Stored data entries:
********

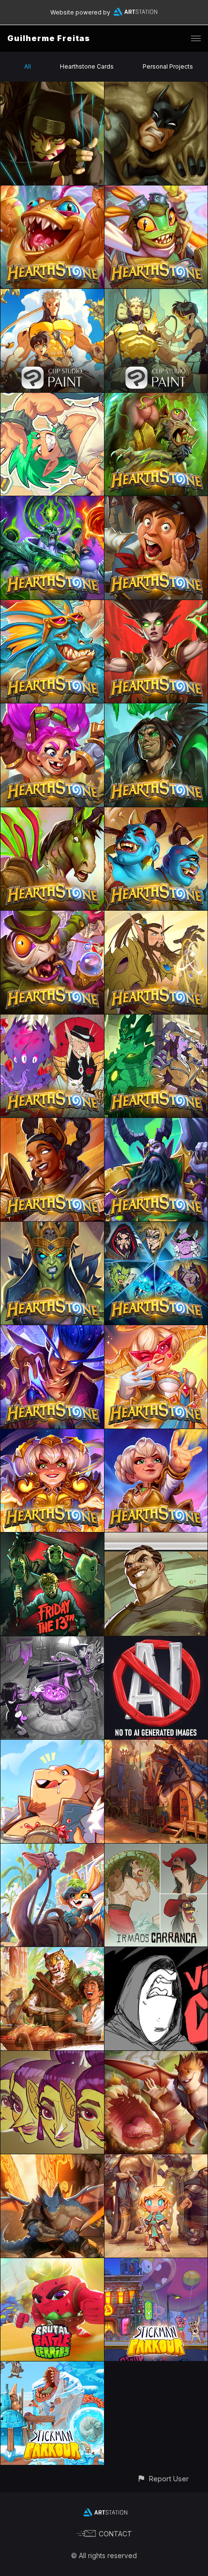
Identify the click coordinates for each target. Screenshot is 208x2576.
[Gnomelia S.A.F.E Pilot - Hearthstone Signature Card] (52, 709)
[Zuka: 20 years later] (52, 398)
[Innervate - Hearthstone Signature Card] (156, 605)
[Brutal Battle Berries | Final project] (52, 2264)
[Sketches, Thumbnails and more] (52, 1642)
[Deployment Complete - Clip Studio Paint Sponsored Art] (52, 294)
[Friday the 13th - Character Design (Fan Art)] (52, 1538)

********

* WHAT YOU SHOULD DO
Return the number of lines containing the word "Card" in these records, with no additional output.

* ANSWER TO THIS EXERCISE
2